J Clin Invest. 2014 Aug;124(8):3514-28. doi: 10.1172/JCI74773.

Systems-level regulation of microRNA networks by miR-130/301 promotes pulmonary hypertension.

Bertero T, Lu Y, Annis S, Hale A, Bhat B, Saggar R, Saggar R, Wallace WD, Ross DJ, Vargas SO, Graham BB, Kumar R, Black SM, Fratz S, Fineman JR, West JD, Haley KJ, Waxman AB, Chau BN, Cottrill KA, Chan SY.

 

Abstract

Development of the vascular disease pulmonary hypertension (PH) involves disparate molecular pathways that span multiple cell types. MicroRNAs (miRNAs) may coordinately regulate PH progression, but the integrative functions of miRNAs in this process have been challenging to define with conventional approaches.
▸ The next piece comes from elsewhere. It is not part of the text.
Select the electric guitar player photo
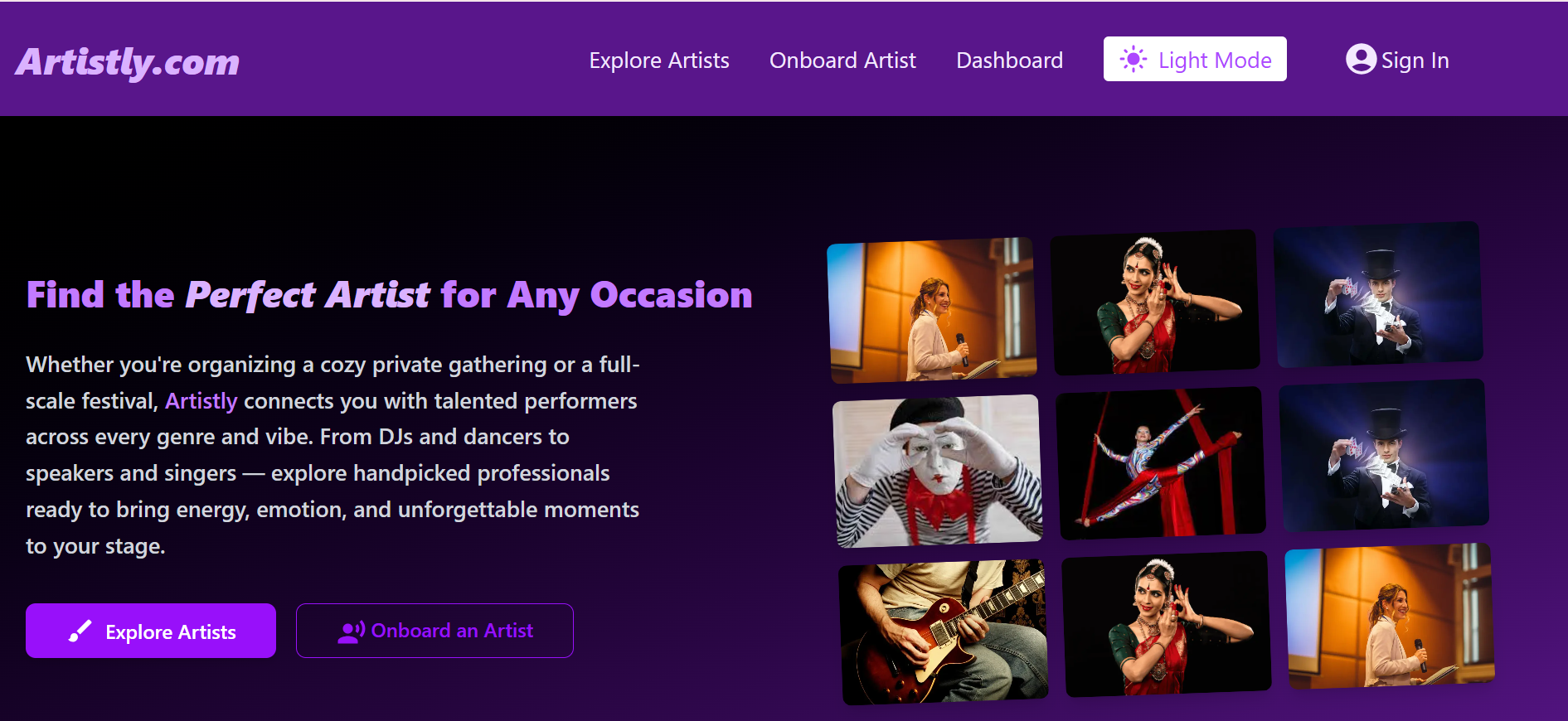 click(x=943, y=631)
Here, analysis of the molecular network architecture specific to PH predicted that the miR-130/301 family is a master regulator of cellular proliferation in PH via regulation of subordinate miRNA pathways with unexpected connections to one another. In validation of this model, diseased pulmonary vessels and plasma from mammalian models and human PH subjects exhibited upregulation of miR-130/301 expression. Evaluation of pulmonary arterial endothelial cells and smooth muscle cells revealed that miR-130/301 targeted PPARγ with distinct consequences. In endothelial cells, miR-130/301 modulated apelin-miR-424/503-FGF2 signaling, while in smooth muscle cells, miR-130/301 modulated STAT3-miR-204 signaling to promote PH-associated phenotypes. In murine models, induction of miR-130/301 promoted pathogenic PH-associated effects, while miR-130/301 inhibition prevented PH pathogenesis. Together, these results provide insight into the systems-level regulation of miRNA-disease gene networks in PH with broad implications for miRNA-based therapeutics in this disease. Furthermore, these findings provide critical validation for the evolving application of network theory to the discovery of the miRNA-based origins of PH and other diseases.

PMID: 24960162

 

Supplement

Pulmonary hypertension is a deadly vascular disease with undefined origins. It occurs when there is increased pressure in the blood vessels of the lung, thus compromising the delivery of blood and oxygen to the body. Symptoms are debilitating and include shortness of breath and fatigue but can progress to heart failure and death.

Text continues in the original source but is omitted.